Embedding of Bacterial Cellulose Nanofibers within PHEMA Hydrogel Matrices: Tunable Stiffness Composites with Potential for Biomedical Applications

1Institute of Macromolecular Chemistry, Czech Academy of Sciences, Heyrovsky Sq. 2, 16206 Prague 6, Czech Republic
2Department of Chemical and Biological Engineering/Biopolymer Technology and Wallenberg Wood Science Center, Chalmers University of Technology, Kemivagen 10, 41296 Gothenburg, Sweden

Correspondence should be addressed to Radka Hobzova; zc.sac.cmi@avozboh

Received 20 July 2017; Revised 30 November 2017; Accepted 18 December 2017; Published 17 January 2018

Academic Editor: Faheem Ahmed

Copyright © 2018 Radka Hobzova et al. This is an open access article distributed under the Creative Commons Attribution License, which permits unrestricted use, distribution, and reproduction in any medium, provided the original work is properly cited.

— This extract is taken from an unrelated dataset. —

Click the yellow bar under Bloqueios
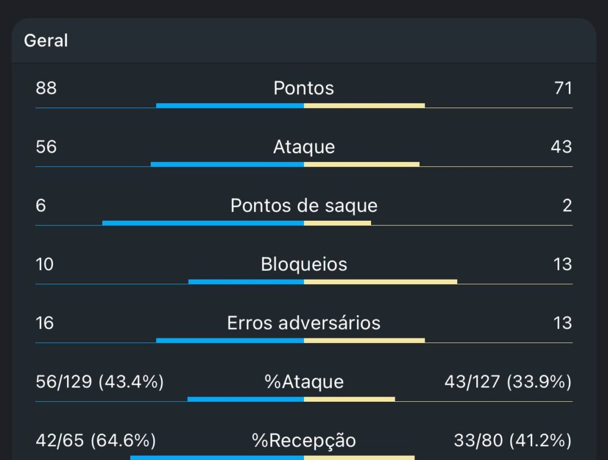The width and height of the screenshot is (608, 460). pyautogui.click(x=381, y=281)
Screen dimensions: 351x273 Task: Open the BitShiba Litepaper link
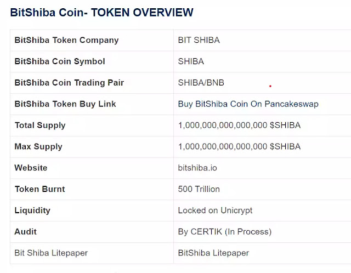coord(213,253)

Bacterial cellulose (BC) and poly(2-hydroxyethyl methacrylate) (PHEMA) hydrogels are both considered as biocompatible materials with potential use in various biomedical applications including cartilage, cardiovascular stent, and soft tissue engineering. In this work, the “ever-wet” process based on in situ UV radical polymerization of HEMA monomer in BC nanofibrous structure impregnated with HEMA was used, and a series of BC-PHEMA composites was prepared. The composite structures were characterized by ATR FT-IR spectroscopy, WAXD, SEM, and TEM techniques. The strategy of using densified BC material of various cellulose fiber contents was applied to improve mechanical properties. The mechanical properties were tested under tensile, dynamic shear, and relaxation modes. The final composites contained 1 to 20 wt% of BC; the effect of the reinforcement degree on morphology, swelling capacity, and mechanical properties was investigated. The biocompatibility test of BC-PHEMA composites was performed using mouse mesenchymal stem cells.